HOUSTON (AP) – A Texas inmate whose lawyers say he has a history of mental illness faces execution Wednesday for killing his mother and burying her body in his backyard nearly 20 years ago.
Tracy Beatty, 61, is scheduled to receive a lethal injection Wednesday night at the state prison in Huntsville. He was sentenced to death for strangling his mother, Carolyn Click, after an argument in November 2003 at her home in East Texas.
Authorities say Beatty buried his 62-year-old mother’s body next to her mobile home in Whitehouse, about 115 miles (180 km) southeast of Dallas, then spent her money on drugs and alcohol.

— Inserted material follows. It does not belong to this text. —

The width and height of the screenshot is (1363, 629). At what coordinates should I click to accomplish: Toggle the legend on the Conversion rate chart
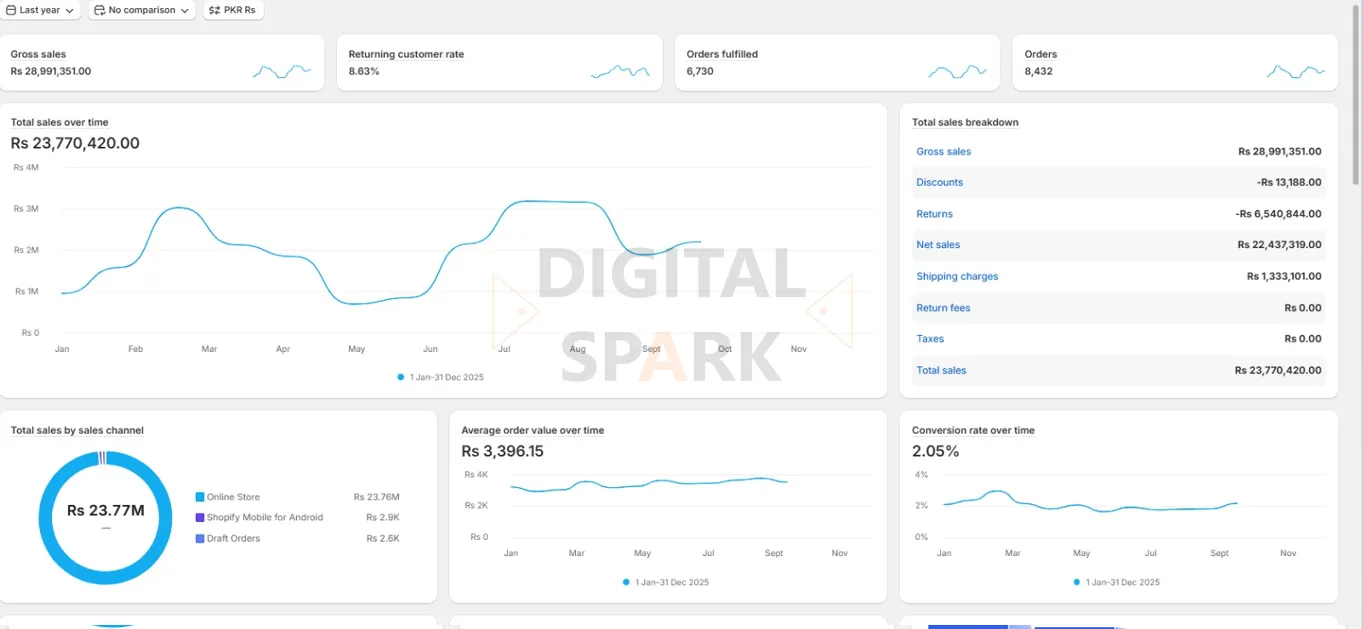1116,581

Beatty’s lawyers asked the US Supreme Court to delay his scheduled execution, arguing that he was prevented from undergoing a full examination to determine whether he was intellectually impaired and might not be eligible for death. He had three previous execution dates.
His attorneys requested that state prison officials allow Beatty to remain without handcuffs during a mental health evaluation by a professional. Experts say having Beatty uncuffed during neurological and other tests is critical to making an informed decision about intellectual disability and assessing his mental health.
One expert who examined Beatty said he was “obviously psychotic and has a complex system of paranoid delusions” and lived in a “complex world of delusions” where he believed there was a “vast conspiracy of correctional officers who . . . . “You are ‘torturing’ him with a device in his ear so he can hear their threatening voices,” Beatty’s lawyers wrote in their petition to the Supreme Court.
In 2021, the Texas Department of Criminal Justice instituted an informal policy, citing safety and liability concerns, to allow an inmate to be released only during a court-ordered forensic examination.
Federal judges in East Texas and Houston and the 5th U.S. Circuit Court of Appeals in New Orleans previously ruled against Beatty’s request for an uncuffed evaluation. A federal appeals court called Beatty’s request a “delay tactic.” U.S. District Judge Charles Eskridge in Houston last week questioned why Beatty’s lawyers had not made any earlier claims about his mental health during years of appeals and that requiring handcuffs during such an evaluation was “a simple, rational safety concern.”
Although the Supreme Court has banned the death penalty for people with intellectual disabilities, it has not banned the death penalty for those with severe mental illness, according to the Death Penalty Information Center.
In 2019, the Texas Legislature considered a bill that would ban the death penalty for someone with a serious mental illness. The law did not pass.
On Monday, the Texas Board of Pardons and Paroles unanimously refused to commute Beatty’s death sentence or grant a six-month reprieve.
According to prosecutors, Beatty had a “volatile and combative relationship” with his mother. One neighbor, Lieanna Wilkerson, testified that Click told her that Beatty had assaulted her several times before, including one time when he “beat her so badly he left her for dead.” But Wilkerson said Click was still excited for Beatty to move in with her in October 2003 so they could repair their relationship.
But mother and son argued daily, and Click twice asked her son to move out, including shortly before she was killed, according to testimony from Beatty’s 2004 trial.
“Several times (Beatty) said he just wanted to shut her up, he just wanted to choke her and shut her up,” Wilkerson testified.